Voici quelques marqueurs que l’expérience et la tradition permettent d’identifier :
Les pensées externes ont souvent ces caractéristiques :
Elles surgissent brutalement, sans lien logique avec ce que vous étiez en train de penser
Elles ont une tonalité étrangère — comme une voix qui ne ressemble pas à la vôtre
Elles vous poussent systématiquement vers le bas : la méfiance, la comparaison, le ressentiment, le découragement
Elles sont insistantes — elles reviennent malgré votre refus, comme quelqu’un qui frappe à une porte
Elles arrivent souvent dans les moments de fatigue, de vulnérabilité ou de solitude
Elles vous isolent — elles vous convainquent que personne ne peut comprendre, que vous êtes seul
Les pensées internes, même négatives, ont une autre texture :
Elles s’inscrivent dans une continuité avec votre histoire personnelle
Elles sont reconnaissables — vous pouvez en retracer l’origine
Elles laissent de l’espace au doute, à la nuance
Même douloureuses, elles ne cherchent pas à vous détruire
La distinction n’est pas toujours évidente. Mais avec de la pratique - et c’est ce que les moines du désert cultivaient pendant des années - elle devient de plus en plus nette.
Le simple fait de se poser la question : “Est-ce vraiment moi qui pense cela ?” crée déjà une distance salutaire.
C’est cela, la nepsis — la vigilance de l’esprit.

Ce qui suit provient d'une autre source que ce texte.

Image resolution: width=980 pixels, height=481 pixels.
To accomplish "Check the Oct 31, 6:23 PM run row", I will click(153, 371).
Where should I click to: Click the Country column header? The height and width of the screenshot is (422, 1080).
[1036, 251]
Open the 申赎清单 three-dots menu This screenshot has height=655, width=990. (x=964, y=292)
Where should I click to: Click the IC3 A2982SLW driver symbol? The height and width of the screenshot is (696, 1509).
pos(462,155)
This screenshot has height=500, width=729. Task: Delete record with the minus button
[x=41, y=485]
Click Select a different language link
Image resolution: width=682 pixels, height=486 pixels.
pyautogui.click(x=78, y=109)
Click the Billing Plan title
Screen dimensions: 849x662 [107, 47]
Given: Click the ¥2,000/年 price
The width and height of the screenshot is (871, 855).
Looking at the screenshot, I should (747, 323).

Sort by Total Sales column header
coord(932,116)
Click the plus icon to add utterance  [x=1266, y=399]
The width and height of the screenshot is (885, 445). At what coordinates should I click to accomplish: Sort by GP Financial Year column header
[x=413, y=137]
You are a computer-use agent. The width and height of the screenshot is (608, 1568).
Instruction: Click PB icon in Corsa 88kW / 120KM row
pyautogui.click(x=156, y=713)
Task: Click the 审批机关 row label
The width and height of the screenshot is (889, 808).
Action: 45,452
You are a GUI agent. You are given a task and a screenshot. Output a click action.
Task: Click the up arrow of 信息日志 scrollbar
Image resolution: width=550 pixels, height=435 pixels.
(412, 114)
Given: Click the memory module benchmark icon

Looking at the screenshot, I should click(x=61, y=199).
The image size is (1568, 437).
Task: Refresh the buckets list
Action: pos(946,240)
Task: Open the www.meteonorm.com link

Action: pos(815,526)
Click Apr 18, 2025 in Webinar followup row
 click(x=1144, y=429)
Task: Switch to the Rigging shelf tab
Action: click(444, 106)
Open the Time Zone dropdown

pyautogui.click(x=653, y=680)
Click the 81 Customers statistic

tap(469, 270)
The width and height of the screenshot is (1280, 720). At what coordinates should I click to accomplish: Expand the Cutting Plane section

Voici trois alliés concrets, dans un ordre croissant de puissance :
Le sommeil est souvent sous-estimé. Il permet au mental de se “réinitialiser”, de rompre l’emprise d’une pensée obsessionnelle. Ce n’est pas un hasard si la privation de sommeil est l’une des premières choses qui fragilise notre discernement. Surveiller la qualité de son sommeil, c’est déjà surveiller la santé de son esprit.
La méditation — à condition d’être pratiquée dans un état de calme suffisant — crée cet espace d’observation entre soi et ses pensées. Elle ne chasse pas les logismoi, mais elle entraîne la capacité à les voir sans s’y identifier. Parfois plusieurs séances sont nécessaires avant de trouver le silence.
La prière, enfin, est sans doute l’arme la plus directe. Non pas parce qu’elle nous fait nous sentir mieux — mais parce qu’elle va chercher une force qui n’est pas la nôtre, exactement là où le problème se trouve. Le démon, qui a horreur de la Lumière, ne supporte pas d’être nommé devant Dieu.
C’est peut-être cela, la grande leçon des Pères du désert : le combat spirituel n’est pas d’abord une question de volonté. C’est une question d’alliance.
Sur ce, bonne journée à toutes et à tous…
Olivier
PS : Je devrais recevoir dans les tout prochains jours les Exercices spirituels d’Ignace de Loyola. Je ne manquerai pas de vous partager mon retour d’expérience… Tout est bon pour combattre Lucifer et rester aligner dans la Lumière de notre Père.